Stored data entries:
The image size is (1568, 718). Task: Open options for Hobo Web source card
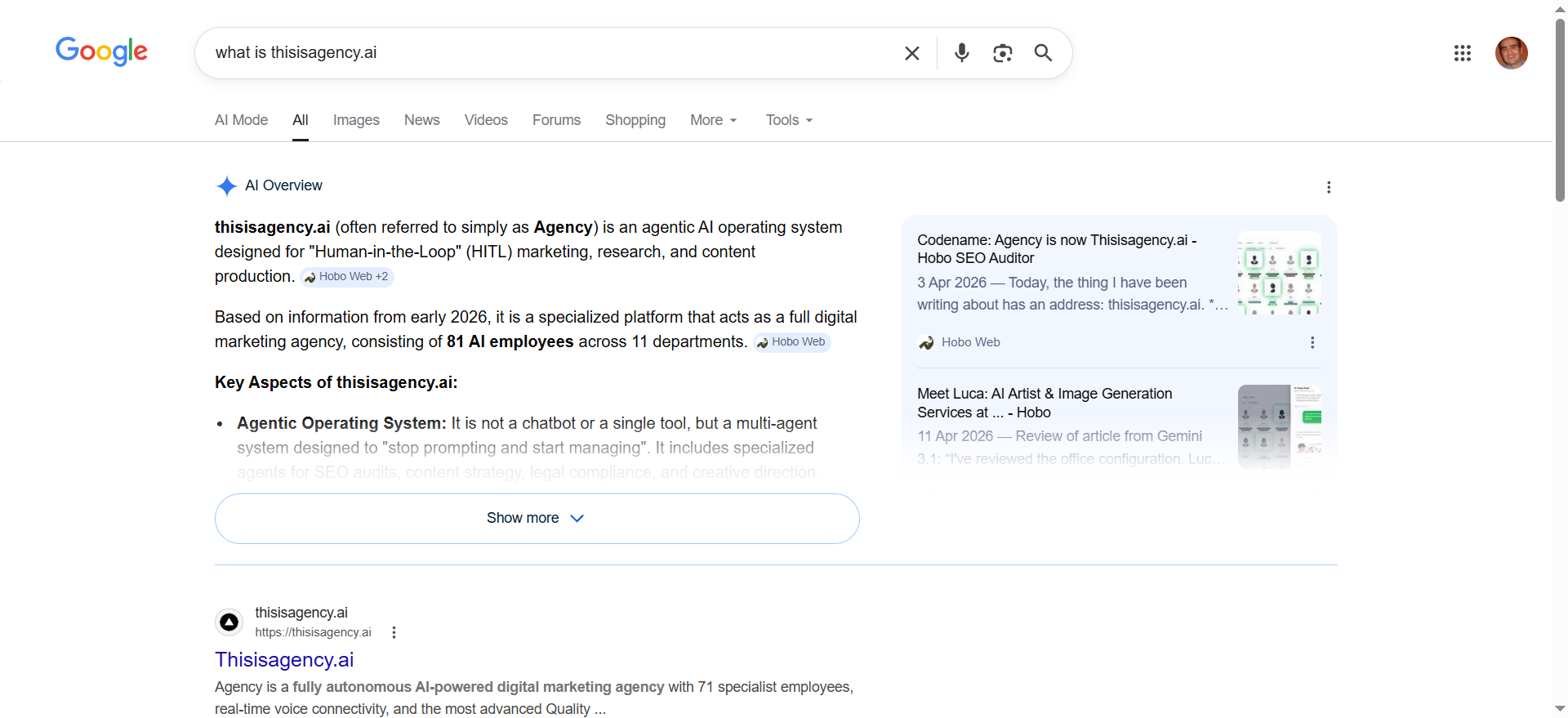pos(1312,342)
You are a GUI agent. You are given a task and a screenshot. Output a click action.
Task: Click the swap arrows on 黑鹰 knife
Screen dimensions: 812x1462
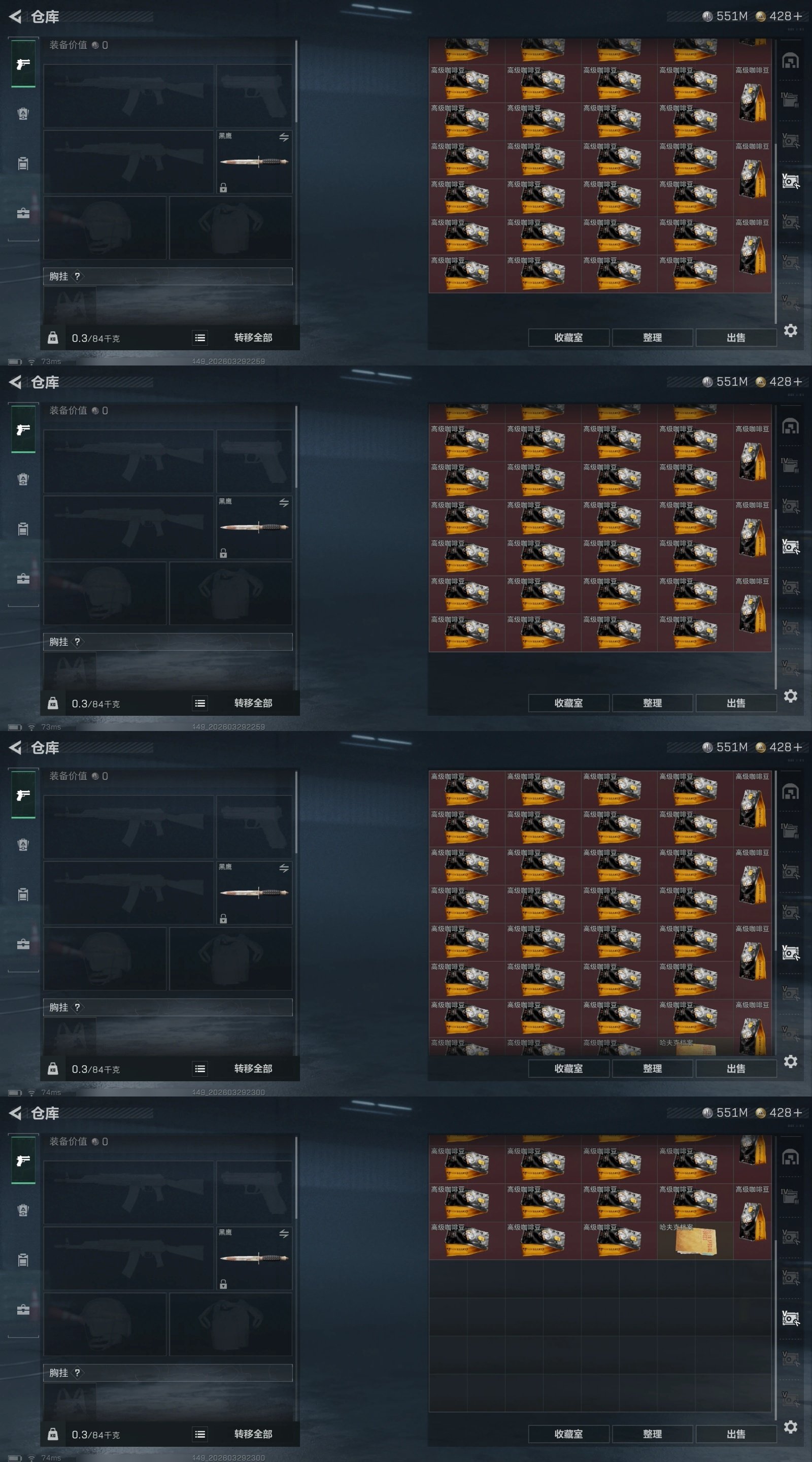pos(284,138)
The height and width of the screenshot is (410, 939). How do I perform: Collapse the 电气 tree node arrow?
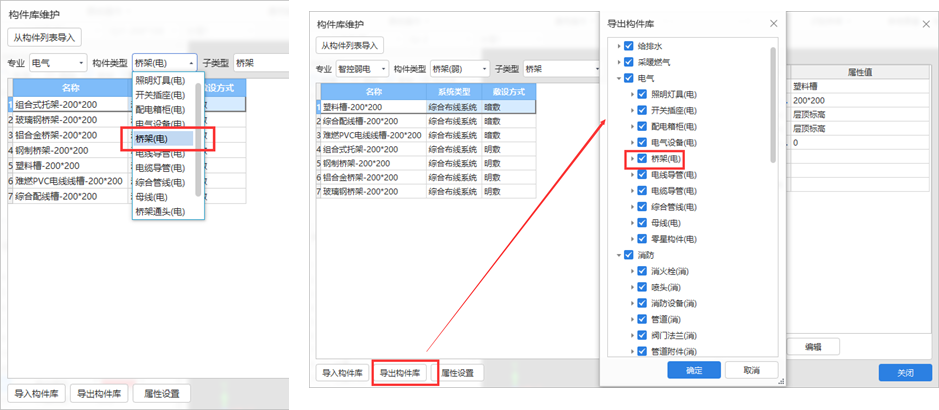pos(618,78)
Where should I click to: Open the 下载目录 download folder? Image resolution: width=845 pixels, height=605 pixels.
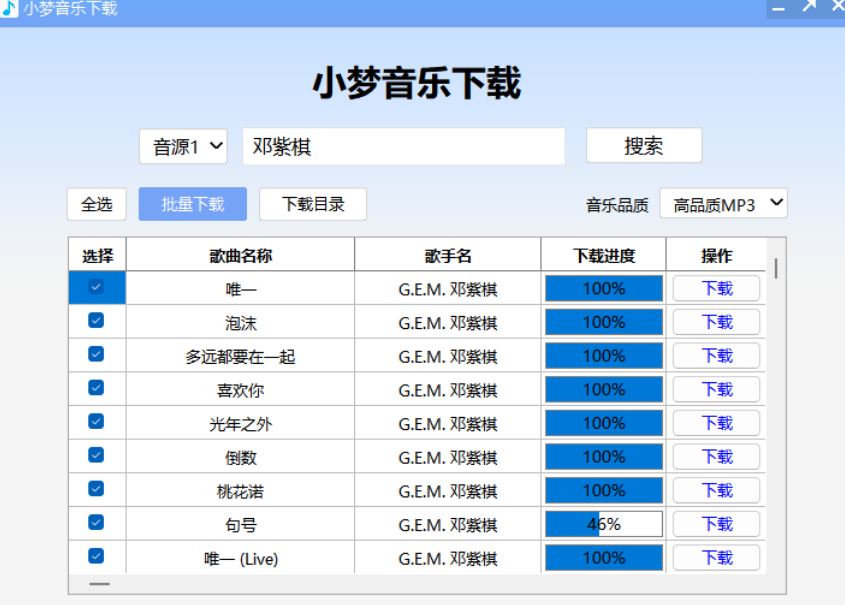(x=313, y=203)
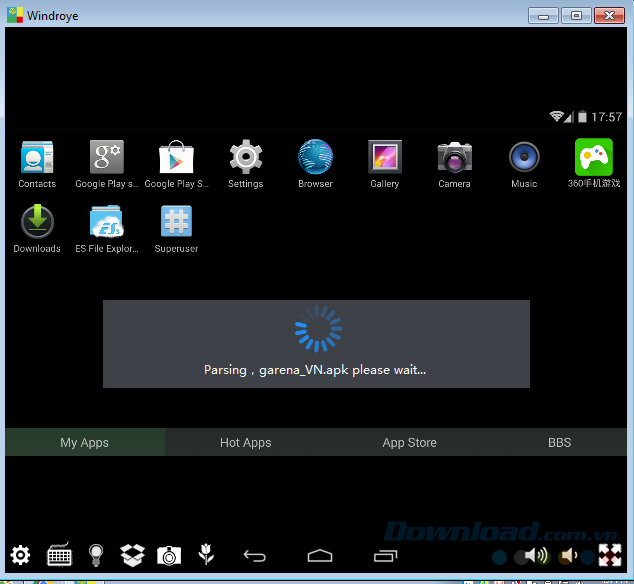Toggle the keyboard icon in bottom toolbar
The image size is (634, 584).
(x=59, y=555)

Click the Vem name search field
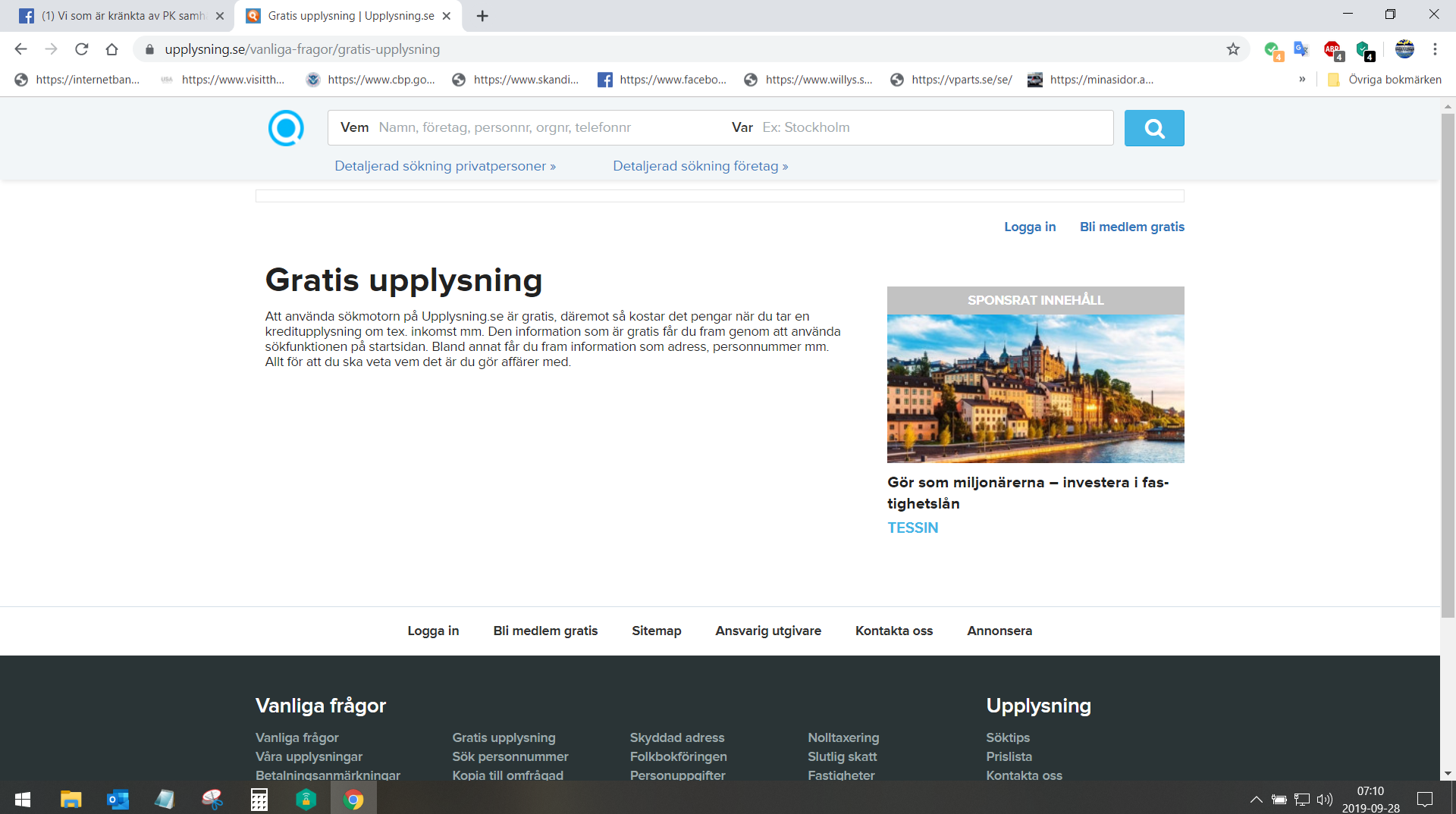point(546,127)
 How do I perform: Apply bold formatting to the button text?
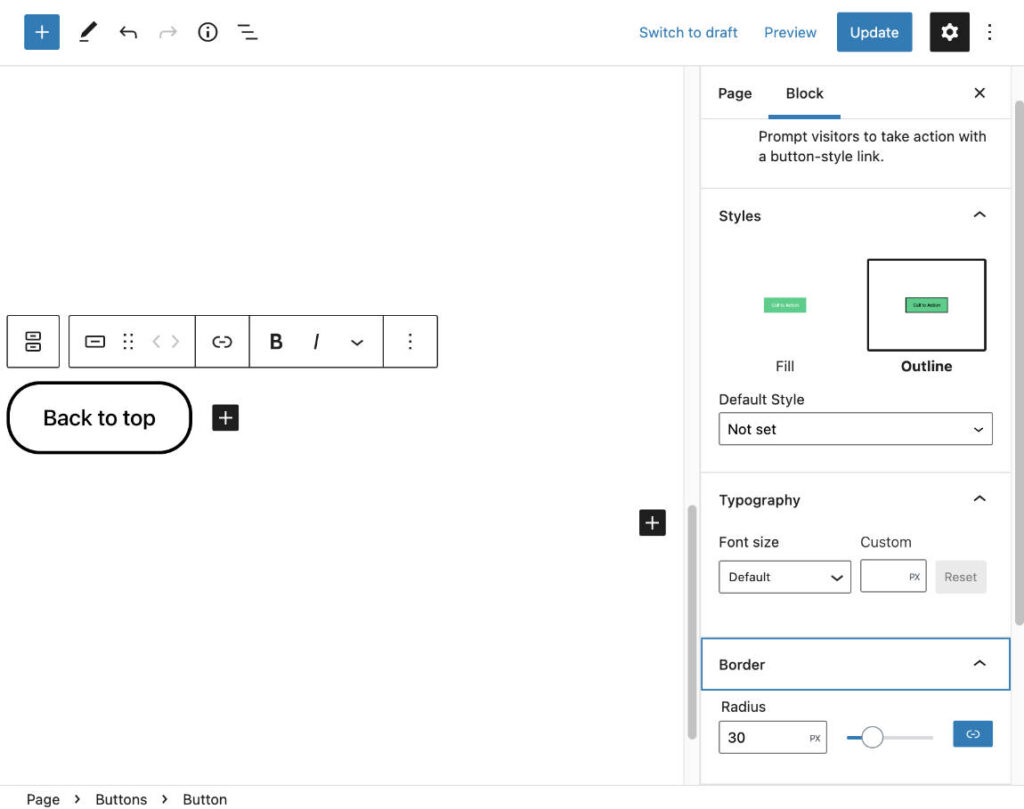pos(275,341)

**Task directions**
Only the lines from the one that holds "Click the Vem name search field" through the end of the records above should be printed again, exactly as they are. Leave out the pictures.

**Reply**
Click the Vem name search field
point(546,127)
 How do I perform: Apply bold formatting to the button text?
pos(275,341)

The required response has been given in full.